Pysch! I let my Mom decorate the front yard to throw new neighbors off for the big night....

We didn't get a whole lot out. I had TV's, spots and all sorts of things that had to be nixed because of the super crappy weather we had that night, but all in all I think things turned out pretty well.

Welcome to "The End"....

Until next year! Happy Halloween!!

Please excuse some of the photos. It was a long wet and cold night-- I couldn't stop shivering!!!


----------



## Hauntiholik (May 17, 2006)

Your corpse things are awesome! What do you call them?


----------



## DeathTouch (Sep 6, 2005)

I really enjoyed your photos.


----------



## Terrormaster (Sep 27, 2007)

Very nicely done. Love the collection of gas masks, where on earth did you get them?


----------



## Daddy's Little Corpse (Sep 7, 2006)

Thanks guys! Two of the gas masks I had, the rest were from ebay-- one really fab one didn't get used cause it was vintage WWII.

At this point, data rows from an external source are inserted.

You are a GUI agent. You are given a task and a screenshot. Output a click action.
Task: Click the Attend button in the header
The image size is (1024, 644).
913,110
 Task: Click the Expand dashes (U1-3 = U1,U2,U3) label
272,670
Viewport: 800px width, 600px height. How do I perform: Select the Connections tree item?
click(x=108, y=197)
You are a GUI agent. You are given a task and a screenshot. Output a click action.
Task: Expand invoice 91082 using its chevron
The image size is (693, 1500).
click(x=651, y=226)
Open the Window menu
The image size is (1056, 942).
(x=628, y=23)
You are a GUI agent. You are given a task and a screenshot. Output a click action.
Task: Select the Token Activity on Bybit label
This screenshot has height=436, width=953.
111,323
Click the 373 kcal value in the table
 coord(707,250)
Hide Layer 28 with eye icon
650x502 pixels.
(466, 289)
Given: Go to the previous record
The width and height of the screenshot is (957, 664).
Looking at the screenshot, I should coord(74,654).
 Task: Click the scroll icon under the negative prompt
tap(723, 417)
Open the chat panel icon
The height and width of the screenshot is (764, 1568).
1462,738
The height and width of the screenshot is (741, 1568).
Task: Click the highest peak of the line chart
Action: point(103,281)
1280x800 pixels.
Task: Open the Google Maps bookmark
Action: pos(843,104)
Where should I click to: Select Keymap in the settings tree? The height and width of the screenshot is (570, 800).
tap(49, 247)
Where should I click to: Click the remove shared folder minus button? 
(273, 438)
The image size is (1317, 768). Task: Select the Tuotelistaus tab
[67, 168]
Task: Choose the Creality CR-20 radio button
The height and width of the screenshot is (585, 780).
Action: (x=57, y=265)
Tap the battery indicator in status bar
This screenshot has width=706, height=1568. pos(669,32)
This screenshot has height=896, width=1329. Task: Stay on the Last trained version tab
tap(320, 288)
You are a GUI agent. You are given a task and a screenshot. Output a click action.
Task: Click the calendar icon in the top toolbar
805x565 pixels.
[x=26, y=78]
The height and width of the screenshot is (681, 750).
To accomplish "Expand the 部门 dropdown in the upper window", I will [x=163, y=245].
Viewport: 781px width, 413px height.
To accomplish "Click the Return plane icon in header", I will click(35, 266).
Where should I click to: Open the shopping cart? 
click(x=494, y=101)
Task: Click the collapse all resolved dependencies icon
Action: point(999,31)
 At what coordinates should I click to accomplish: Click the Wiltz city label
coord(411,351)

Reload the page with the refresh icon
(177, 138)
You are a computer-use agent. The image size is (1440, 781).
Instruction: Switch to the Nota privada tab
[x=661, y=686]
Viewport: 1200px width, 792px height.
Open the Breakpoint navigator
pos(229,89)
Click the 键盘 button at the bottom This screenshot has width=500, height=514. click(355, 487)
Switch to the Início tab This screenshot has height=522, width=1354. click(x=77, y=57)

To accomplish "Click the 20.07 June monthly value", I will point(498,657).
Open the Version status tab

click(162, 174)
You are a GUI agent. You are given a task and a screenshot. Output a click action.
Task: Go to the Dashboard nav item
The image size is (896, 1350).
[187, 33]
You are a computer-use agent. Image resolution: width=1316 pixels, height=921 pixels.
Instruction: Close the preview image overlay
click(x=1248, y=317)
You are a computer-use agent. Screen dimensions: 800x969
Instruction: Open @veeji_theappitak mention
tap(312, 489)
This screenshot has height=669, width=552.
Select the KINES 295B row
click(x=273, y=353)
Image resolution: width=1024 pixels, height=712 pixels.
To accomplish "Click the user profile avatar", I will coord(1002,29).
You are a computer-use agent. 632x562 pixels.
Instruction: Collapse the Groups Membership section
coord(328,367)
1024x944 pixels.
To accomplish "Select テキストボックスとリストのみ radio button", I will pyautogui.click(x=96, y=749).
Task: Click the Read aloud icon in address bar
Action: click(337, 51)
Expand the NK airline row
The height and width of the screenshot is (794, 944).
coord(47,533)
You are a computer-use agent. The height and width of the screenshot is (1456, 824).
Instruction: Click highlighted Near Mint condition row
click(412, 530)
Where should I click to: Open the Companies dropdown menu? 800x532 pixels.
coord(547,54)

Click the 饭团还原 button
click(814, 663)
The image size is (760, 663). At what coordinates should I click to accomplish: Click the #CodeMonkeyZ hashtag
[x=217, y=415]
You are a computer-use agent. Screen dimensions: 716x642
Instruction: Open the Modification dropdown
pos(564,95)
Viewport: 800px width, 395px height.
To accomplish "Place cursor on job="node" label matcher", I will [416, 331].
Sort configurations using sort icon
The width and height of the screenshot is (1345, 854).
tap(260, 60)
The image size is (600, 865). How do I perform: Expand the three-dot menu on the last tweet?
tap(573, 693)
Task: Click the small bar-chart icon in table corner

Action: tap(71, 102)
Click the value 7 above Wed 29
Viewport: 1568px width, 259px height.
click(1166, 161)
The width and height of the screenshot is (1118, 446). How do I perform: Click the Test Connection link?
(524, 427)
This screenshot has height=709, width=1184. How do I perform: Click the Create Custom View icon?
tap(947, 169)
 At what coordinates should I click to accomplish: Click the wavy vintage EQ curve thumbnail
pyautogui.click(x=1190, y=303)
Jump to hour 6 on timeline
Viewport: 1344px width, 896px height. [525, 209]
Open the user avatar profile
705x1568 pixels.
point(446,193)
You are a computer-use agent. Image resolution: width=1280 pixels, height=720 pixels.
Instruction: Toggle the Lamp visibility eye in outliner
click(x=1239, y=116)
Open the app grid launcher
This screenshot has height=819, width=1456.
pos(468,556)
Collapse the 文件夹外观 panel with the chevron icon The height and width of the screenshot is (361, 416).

I don't know what to call "the corpse things". They sort of evolved into shadow people.


----------



## Lady Nyxie (Aug 30, 2006)

Nice haunt. I love the campfire.


----------



## Bethene (Jan 19, 2008)

very creepy haunt, the shadow people are really freaky! liked your pumpkins too!


----------



## Haunted Bayou (Feb 16, 2007)

I like the cauldron with all of the candles. Nice set-up and I love the psych-out with the cute props. Niiiiiice!


----------



## Tyler (Jul 17, 2008)

I think you have one of the greatest creative imaginations on here! You theme was perfect!!! And I also love the corpsed guys!!


----------



## halloween71 (Aug 9, 2007)

Wow everything looks great!!


----------



## nixie (Sep 17, 2008)

I love your work! Your zombie guys are brilliant, lots of creepy elements in your haunt! Very creative! I also love the black and white photos.


----------



## Lauriebeast (Feb 27, 2007)

Very cool and love the fact that ya didn't let the crappy weather keep you from having an excellent display.


----------



## Revenant (Mar 17, 2007)

Wow... I'm reeling at the idea that _that was the stripped down version_.
Very, very cool... more stuff than I could mention without a paragraph... starting with them wikkid cool Tim Burton gates  ... sweet haunt and great pictures!


----------



## corey872 (Jan 10, 2010)

I like the 'decay' photos of the pumpkins afterwards... Don't think I've seen any followup photos before.


----------



## scareme (Aug 29, 2006)

Great haunt. I thought the same thing as Revenant about the gates looking Tim Burtonish. Do you have a how to on them? Also loved the eyeball plant. Might have to use that one, I have so many eyes laying around here. lol


----------